At the start of the year, the California Public Utilities Commission opened an investigation to determine if PG&E, as currently constituted, is able to provide safe electric and gas service and to review alternatives to PG&E's current management and operational structures. As a result of that investigation, the Commission established a Commission Advisory Panel of experts to advise the Commission on corporate governance issues to ensure that utilities are prioritizing safety moving forward. More pointedly, the Commission in late June introduced four proposals (which the Commission is currently seeking comments on) to improve PG&E’s safety culture. The four proposed pathways include: (1) separating PG&E into separate gas and electric utilities or selling the gas assets; (2) establishing periodic review of PG&E’s Certificate of Convenience and Necessity (CPCN) to operate as a monopoly in California; (3) modifying or eliminating PG&E's holding company structure; and (4) linking PG&E’s rate of return or return on equity to safety performance metrics. If adopted, any one of these pathways would have wide-ranging implications.

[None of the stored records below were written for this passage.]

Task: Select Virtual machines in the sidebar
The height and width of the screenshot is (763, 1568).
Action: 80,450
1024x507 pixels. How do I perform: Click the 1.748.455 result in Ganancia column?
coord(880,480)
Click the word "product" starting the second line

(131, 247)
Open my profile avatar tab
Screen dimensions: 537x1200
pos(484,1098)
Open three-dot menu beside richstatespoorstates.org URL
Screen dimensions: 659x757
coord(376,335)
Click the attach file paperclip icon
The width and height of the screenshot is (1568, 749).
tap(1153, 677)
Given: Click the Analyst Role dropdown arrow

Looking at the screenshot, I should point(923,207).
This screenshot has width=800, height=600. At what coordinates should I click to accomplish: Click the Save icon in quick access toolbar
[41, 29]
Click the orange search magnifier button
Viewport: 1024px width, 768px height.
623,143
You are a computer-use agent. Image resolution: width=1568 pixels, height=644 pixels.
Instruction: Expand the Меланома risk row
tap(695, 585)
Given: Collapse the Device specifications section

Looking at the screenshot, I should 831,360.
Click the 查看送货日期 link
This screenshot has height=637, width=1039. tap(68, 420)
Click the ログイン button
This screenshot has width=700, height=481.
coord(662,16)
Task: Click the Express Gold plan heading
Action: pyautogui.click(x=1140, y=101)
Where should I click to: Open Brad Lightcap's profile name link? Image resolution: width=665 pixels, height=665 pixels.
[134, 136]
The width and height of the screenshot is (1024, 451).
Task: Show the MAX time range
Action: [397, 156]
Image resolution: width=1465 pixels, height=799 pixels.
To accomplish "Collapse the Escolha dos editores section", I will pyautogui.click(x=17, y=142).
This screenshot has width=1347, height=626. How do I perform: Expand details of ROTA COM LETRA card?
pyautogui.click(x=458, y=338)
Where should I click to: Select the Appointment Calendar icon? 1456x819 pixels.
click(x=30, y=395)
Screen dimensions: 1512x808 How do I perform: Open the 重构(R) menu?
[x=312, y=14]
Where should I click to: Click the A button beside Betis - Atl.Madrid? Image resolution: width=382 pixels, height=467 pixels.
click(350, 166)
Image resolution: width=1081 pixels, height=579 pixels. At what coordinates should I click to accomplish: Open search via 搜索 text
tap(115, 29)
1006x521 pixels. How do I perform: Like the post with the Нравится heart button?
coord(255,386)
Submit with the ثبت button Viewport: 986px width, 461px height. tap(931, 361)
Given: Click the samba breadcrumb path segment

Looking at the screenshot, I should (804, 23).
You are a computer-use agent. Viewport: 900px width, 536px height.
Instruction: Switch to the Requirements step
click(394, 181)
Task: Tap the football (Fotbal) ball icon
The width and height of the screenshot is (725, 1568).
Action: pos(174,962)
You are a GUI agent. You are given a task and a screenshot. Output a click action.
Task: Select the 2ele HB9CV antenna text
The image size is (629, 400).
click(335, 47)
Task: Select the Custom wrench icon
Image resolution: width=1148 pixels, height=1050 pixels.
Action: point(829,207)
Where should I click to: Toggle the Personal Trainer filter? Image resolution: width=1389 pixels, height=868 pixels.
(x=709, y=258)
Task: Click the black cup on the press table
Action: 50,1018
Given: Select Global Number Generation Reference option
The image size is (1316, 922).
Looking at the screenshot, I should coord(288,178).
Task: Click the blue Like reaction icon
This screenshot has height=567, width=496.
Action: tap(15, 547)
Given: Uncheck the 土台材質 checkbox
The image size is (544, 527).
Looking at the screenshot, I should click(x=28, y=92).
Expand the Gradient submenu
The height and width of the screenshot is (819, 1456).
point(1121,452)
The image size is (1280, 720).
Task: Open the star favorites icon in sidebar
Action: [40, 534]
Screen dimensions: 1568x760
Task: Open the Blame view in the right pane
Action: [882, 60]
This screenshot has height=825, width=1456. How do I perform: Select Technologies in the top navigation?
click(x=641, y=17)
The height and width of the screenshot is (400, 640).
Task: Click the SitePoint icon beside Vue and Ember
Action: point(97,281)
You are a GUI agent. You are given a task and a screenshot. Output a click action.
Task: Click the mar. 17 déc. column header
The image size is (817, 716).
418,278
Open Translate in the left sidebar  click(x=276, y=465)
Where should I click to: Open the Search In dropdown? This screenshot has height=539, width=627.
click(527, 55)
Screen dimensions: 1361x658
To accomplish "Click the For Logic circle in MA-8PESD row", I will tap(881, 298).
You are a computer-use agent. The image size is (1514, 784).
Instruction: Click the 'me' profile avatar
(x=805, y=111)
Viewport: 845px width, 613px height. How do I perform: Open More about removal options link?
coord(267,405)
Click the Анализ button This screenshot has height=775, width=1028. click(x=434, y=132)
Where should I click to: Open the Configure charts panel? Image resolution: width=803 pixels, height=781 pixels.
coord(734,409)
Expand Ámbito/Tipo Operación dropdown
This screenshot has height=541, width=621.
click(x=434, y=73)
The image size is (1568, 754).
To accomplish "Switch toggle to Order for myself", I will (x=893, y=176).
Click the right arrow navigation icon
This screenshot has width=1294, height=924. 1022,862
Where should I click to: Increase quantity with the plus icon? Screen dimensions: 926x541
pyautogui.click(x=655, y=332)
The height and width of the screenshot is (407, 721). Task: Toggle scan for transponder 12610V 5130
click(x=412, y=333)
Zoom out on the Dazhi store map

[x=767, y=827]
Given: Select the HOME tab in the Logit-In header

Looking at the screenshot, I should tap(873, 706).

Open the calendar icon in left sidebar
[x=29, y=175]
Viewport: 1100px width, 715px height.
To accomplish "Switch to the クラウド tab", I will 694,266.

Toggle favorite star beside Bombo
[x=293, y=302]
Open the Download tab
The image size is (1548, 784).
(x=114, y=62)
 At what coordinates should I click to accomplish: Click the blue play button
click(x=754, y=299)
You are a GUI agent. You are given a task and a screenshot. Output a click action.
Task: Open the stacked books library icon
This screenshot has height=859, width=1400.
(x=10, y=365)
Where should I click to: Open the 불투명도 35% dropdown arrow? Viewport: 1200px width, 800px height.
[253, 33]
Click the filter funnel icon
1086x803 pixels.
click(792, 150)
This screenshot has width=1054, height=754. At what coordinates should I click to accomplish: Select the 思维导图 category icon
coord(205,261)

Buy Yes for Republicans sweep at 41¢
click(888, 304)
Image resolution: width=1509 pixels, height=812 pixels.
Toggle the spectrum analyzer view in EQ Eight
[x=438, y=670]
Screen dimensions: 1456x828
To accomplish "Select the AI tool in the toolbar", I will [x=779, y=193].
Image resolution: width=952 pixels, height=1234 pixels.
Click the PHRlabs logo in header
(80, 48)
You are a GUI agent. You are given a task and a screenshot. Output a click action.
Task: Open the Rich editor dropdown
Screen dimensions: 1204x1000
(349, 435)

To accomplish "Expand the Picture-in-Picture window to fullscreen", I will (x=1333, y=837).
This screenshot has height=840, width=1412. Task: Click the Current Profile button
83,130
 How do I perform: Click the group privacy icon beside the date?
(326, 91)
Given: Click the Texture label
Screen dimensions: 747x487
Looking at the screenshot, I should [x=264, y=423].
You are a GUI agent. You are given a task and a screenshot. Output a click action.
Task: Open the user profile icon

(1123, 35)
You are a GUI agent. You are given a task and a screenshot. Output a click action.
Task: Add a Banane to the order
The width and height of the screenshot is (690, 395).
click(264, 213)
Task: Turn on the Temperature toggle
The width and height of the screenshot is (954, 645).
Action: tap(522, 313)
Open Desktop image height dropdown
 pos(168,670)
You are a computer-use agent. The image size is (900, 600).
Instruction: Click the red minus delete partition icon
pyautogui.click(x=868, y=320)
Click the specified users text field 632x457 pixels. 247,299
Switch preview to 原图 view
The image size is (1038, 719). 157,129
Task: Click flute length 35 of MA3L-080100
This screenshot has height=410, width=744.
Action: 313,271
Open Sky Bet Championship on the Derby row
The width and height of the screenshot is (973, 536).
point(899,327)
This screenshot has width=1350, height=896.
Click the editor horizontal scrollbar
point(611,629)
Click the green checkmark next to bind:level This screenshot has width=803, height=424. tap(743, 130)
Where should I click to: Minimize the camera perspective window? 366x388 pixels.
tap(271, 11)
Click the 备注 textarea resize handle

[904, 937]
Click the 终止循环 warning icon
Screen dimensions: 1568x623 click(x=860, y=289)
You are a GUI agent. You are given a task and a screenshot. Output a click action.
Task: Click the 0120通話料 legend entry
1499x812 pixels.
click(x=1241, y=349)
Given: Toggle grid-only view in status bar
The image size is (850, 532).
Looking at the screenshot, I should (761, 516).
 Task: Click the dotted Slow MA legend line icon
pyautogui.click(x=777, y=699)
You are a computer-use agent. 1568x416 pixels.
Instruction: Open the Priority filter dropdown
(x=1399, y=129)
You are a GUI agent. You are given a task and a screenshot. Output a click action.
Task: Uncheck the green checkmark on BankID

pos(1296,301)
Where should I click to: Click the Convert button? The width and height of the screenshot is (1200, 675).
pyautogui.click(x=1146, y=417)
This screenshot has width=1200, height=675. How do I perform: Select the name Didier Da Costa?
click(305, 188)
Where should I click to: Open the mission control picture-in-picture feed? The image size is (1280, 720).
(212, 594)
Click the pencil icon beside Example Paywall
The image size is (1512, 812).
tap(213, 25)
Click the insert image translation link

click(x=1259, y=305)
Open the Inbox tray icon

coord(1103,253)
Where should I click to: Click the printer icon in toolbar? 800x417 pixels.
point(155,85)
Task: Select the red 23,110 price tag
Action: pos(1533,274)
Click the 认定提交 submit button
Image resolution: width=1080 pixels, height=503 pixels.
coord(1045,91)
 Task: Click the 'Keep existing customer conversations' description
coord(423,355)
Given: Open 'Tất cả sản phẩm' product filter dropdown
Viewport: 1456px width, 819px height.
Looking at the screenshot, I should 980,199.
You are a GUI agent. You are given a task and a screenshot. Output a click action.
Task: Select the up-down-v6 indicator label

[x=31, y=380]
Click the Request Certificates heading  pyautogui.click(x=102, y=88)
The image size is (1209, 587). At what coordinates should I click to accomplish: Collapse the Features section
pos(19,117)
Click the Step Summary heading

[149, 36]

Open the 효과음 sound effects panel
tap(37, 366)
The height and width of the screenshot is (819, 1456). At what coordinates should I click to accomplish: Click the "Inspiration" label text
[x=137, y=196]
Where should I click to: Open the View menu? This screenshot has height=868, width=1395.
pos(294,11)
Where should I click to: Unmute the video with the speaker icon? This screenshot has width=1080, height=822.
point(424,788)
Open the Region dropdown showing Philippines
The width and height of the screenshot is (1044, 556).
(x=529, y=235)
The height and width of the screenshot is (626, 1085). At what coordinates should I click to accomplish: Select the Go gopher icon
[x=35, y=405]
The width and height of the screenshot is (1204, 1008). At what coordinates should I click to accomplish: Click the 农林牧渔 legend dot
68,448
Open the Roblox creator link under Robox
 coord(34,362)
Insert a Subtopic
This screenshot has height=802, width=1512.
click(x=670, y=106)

Also in June, the CPUC adopted a set of criteria and a methodology for conducting a financial “stress test” for future wildfire cost recovery. The methodology is intended to inform determinations of the maximum amount an electric corporation can pay without affecting their ability to raise money in capital markets, which could ultimately harm ratepayers or affect their ability to provide safe and adequate service.
6. Increasing Access to Renewable Energy
As renewable energy has become more competitive on price, customers are increasingly looking for ways to not only power their operations with 100% renewable energy, but also dampen price volatility and reduce energy costs. There are several avenues for customers to increase their access to renewable energy ranging from direct access programs to renewable energy tariffs to community solar programs. (For a discussion of best practices and steps that states and utilities can take to meet large customer demand for renewable energy, see the Advanced Energy Buyers Group’s recent report here.)
In January, Xcel Energy in Minnesota filed for approval to expand their Renewable*Connect Pilot Program (a renewable energy tariff aimed at businesses that want access to renewable energy) into a full-fledged program. Xcel stated that the pilot sold out in one year and there are more than 400 customers on a waiting list.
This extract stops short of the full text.